## Begin Record extracts

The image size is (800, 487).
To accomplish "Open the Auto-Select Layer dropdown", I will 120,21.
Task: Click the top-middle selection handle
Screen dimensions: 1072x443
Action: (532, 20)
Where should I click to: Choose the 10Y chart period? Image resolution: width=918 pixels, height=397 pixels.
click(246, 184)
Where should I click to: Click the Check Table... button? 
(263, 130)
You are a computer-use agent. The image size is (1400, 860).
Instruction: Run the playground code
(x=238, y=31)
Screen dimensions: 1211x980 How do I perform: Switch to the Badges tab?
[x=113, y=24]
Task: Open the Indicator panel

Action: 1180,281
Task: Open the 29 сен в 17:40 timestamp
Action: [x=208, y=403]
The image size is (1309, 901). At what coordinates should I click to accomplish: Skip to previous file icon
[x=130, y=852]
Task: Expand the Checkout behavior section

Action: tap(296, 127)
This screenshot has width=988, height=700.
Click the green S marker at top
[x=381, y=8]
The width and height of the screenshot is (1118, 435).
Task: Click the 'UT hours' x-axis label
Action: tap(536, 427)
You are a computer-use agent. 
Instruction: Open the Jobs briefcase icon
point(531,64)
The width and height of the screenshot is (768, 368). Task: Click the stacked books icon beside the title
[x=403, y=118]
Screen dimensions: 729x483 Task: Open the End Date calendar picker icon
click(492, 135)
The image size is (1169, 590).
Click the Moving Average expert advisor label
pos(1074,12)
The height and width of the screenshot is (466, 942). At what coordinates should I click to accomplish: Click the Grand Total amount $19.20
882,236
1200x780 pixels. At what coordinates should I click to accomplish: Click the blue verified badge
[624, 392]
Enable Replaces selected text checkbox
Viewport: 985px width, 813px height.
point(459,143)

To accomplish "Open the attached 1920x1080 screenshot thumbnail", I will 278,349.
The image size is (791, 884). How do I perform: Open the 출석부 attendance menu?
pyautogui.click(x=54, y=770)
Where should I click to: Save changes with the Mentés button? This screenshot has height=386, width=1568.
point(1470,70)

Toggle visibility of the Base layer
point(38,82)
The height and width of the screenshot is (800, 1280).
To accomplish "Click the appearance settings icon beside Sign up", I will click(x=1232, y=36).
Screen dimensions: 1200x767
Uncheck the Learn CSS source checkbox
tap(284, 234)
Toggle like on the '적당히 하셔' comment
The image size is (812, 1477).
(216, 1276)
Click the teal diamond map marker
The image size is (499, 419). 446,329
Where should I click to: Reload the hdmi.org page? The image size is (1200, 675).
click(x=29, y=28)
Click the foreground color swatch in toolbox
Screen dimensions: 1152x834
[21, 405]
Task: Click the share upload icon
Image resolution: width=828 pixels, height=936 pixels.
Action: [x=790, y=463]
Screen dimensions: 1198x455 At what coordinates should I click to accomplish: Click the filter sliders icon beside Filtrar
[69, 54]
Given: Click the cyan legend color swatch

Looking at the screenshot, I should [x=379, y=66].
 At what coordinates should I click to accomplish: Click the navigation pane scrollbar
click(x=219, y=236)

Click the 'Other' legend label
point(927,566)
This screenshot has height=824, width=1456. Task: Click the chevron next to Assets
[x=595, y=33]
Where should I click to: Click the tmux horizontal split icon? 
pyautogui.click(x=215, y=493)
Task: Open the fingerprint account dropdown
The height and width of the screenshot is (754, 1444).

## End Record extracts

Reproduce all of the material above, substituting "Display size" for every occurrence of "Screen dimensions" and leaving everything else unchanged.

### Correct result:
The image size is (800, 487).
To accomplish "Open the Auto-Select Layer dropdown", I will 120,21.
Task: Click the top-middle selection handle
Display size: 1072x443
Action: (532, 20)
Where should I click to: Choose the 10Y chart period? Image resolution: width=918 pixels, height=397 pixels.
click(246, 184)
Where should I click to: Click the Check Table... button? 
(263, 130)
You are a computer-use agent. The image size is (1400, 860).
Instruction: Run the playground code
(x=238, y=31)
Display size: 1211x980 How do I perform: Switch to the Badges tab?
[x=113, y=24]
Task: Open the Indicator panel

Action: 1180,281
Task: Open the 29 сен в 17:40 timestamp
Action: [x=208, y=403]
The image size is (1309, 901). At what coordinates should I click to accomplish: Skip to previous file icon
[x=130, y=852]
Task: Expand the Checkout behavior section

Action: tap(296, 127)
This screenshot has width=988, height=700.
Click the green S marker at top
[x=381, y=8]
The width and height of the screenshot is (1118, 435).
Task: Click the 'UT hours' x-axis label
Action: tap(536, 427)
You are a computer-use agent. 
Instruction: Open the Jobs briefcase icon
point(531,64)
The width and height of the screenshot is (768, 368). Task: Click the stacked books icon beside the title
[x=403, y=118]
Display size: 729x483 Task: Open the End Date calendar picker icon
click(492, 135)
The image size is (1169, 590).
Click the Moving Average expert advisor label
pos(1074,12)
The height and width of the screenshot is (466, 942). At what coordinates should I click to accomplish: Click the Grand Total amount $19.20
882,236
1200x780 pixels. At what coordinates should I click to accomplish: Click the blue verified badge
[624, 392]
Enable Replaces selected text checkbox
Viewport: 985px width, 813px height.
point(459,143)

To accomplish "Open the attached 1920x1080 screenshot thumbnail", I will 278,349.
The image size is (791, 884). How do I perform: Open the 출석부 attendance menu?
pyautogui.click(x=54, y=770)
Where should I click to: Save changes with the Mentés button? This screenshot has height=386, width=1568.
point(1470,70)

Toggle visibility of the Base layer
point(38,82)
The height and width of the screenshot is (800, 1280).
To accomplish "Click the appearance settings icon beside Sign up", I will click(x=1232, y=36).
Display size: 1200x767
Uncheck the Learn CSS source checkbox
tap(284, 234)
Toggle like on the '적당히 하셔' comment
The image size is (812, 1477).
(216, 1276)
Click the teal diamond map marker
The image size is (499, 419). 446,329
Where should I click to: Reload the hdmi.org page? The image size is (1200, 675).
click(x=29, y=28)
Click the foreground color swatch in toolbox
Display size: 1152x834
[21, 405]
Task: Click the share upload icon
Image resolution: width=828 pixels, height=936 pixels.
Action: [x=790, y=463]
Display size: 1198x455 At what coordinates should I click to accomplish: Click the filter sliders icon beside Filtrar
[69, 54]
Given: Click the cyan legend color swatch

Looking at the screenshot, I should [x=379, y=66].
 At what coordinates should I click to accomplish: Click the navigation pane scrollbar
click(x=219, y=236)

Click the 'Other' legend label
point(927,566)
This screenshot has height=824, width=1456. Task: Click the chevron next to Assets
[x=595, y=33]
Where should I click to: Click the tmux horizontal split icon? 
pyautogui.click(x=215, y=493)
Task: Open the fingerprint account dropdown
The height and width of the screenshot is (754, 1444).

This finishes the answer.